IPTm significantly improved hemoglobin levels and reduced the risk of anemia, probably due to effects against malaria. IPTst had no effect on anemia, in contrast to a previous study in Kenya, where the protective efficacy of IPTst with AQ + SP against anemia was 48% [9]. In the Kenyan study, parasite prevalence was 4.6% in children receiving IPTst, compared with 17.8% in our study.
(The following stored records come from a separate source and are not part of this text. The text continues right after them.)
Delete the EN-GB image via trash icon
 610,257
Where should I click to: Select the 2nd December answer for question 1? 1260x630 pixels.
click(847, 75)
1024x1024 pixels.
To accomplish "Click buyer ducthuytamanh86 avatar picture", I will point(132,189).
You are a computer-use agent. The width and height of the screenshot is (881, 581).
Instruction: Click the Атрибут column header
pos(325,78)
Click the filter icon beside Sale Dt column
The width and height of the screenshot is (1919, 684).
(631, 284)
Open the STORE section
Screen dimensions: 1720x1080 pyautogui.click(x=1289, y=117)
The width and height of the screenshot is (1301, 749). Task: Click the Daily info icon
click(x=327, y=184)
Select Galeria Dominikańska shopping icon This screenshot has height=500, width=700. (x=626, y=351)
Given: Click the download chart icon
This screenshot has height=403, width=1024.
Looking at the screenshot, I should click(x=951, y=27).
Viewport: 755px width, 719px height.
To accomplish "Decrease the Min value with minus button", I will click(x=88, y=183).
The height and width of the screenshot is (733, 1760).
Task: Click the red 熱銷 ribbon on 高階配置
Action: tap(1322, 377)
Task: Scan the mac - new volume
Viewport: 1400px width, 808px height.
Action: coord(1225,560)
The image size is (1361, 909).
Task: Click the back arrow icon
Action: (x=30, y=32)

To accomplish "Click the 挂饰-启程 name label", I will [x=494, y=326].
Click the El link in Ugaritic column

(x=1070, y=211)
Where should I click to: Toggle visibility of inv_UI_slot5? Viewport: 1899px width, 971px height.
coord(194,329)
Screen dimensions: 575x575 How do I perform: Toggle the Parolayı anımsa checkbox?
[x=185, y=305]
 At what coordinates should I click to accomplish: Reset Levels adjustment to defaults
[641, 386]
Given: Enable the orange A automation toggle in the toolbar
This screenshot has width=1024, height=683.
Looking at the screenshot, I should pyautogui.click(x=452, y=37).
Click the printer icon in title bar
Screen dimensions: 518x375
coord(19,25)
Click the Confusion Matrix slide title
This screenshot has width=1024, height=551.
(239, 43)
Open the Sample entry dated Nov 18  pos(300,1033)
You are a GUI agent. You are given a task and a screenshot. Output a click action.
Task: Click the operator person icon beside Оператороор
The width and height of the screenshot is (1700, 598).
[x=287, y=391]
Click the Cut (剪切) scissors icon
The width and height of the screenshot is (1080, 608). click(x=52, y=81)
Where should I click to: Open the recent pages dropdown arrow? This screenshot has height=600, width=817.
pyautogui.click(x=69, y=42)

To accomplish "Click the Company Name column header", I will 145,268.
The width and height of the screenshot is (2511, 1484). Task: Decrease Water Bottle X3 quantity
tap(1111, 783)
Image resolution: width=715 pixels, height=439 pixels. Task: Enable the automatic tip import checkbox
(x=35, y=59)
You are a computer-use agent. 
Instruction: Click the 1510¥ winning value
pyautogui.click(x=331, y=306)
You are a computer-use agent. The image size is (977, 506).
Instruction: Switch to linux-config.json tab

The explanation for differential impacts on parasitemia and anemia in the 2 studies may be differences in transmission intensities, the drugs used for IPT, or the socioeconomic status of study participants.

IPT with SP is recommended in pregnancy (IPTp) and in infants (IPTi) living in areas with moderate to high malaria transmission, whereas seasonal malaria chemoprevention (SMC) with monthly AQ + SP is recommended in children aged <5 years living in areas with highly seasonal malaria transmission in the Sahel subregion of Africa [23]. Although studies have demonstrated benefits of IPT and SMC with SP-containing regimens [9, 24, 25], widespread resistance to SP in Africa [26] may render these malaria control measures ineffective [14, 27]. DP may serve as a suitable alternative, especially for SMC, for which issues of tolerability to AQ + SP have also been raised [14]. However, before implementation, the efficacy, tolerability, and safety of DP for IPTp, IPTi, and SMC should be further evaluated.

Our results suggest that monthly administration of DP will have major benefits for schoolchildren living in areas with high malaria endemicity. However, some concerns regarding this approach need to be addressed. First, the feasibility of monthly administration of a 3-day treatment regimen may be questioned, but it is noteworthy that schools offer relatively simple settings for administration of directly observed therapies. Second, prevention of malaria through chemoprevention may impede the development of immunity, leading to rebound morbidity after completion of the intervention, although rebound after chemoprevention has generally either not been seen, or been modest [28], and it would likely be of less importance in schoolchildren than younger children. Third, chemoprevention with DP may select for parasites resistant to the components of the regimen, particularly piperaquine. Older studies reported resistance to piperaquine in China following years of heavy use [29]. Analysis of samples from a cohort study in Uganda [30], but not studies in Burkina Faso [31], showed selection after treatment with DP toward parasites with pfmdr1 mutations associated with decreased sensitivity to other aminoquinolines. The impact of chemoprevention with DP on the selection of drug-resistant parasites is unknown. Surveillance of parasites emerging under DP-selective pressure is indicated, and analysis of samples from our trial is planned. Fourth, these findings may not be generalizable to medium- and low-transmission settings. Fifth, the lack of similarity between the placebo and DP may have unblinded study participants, but our outcome measures included clinical and laboratory evaluations by study personnel blinded to the participants' study arms. Considering our results in light of these concerns, further study of the feasibility, safety, and cost-effectiveness of IPT targeted at schoolchildren with DP in different transmission settings will be warranted, but nonetheless, implementation of this highly efficacious intervention in the near future is worthy of strong consideration.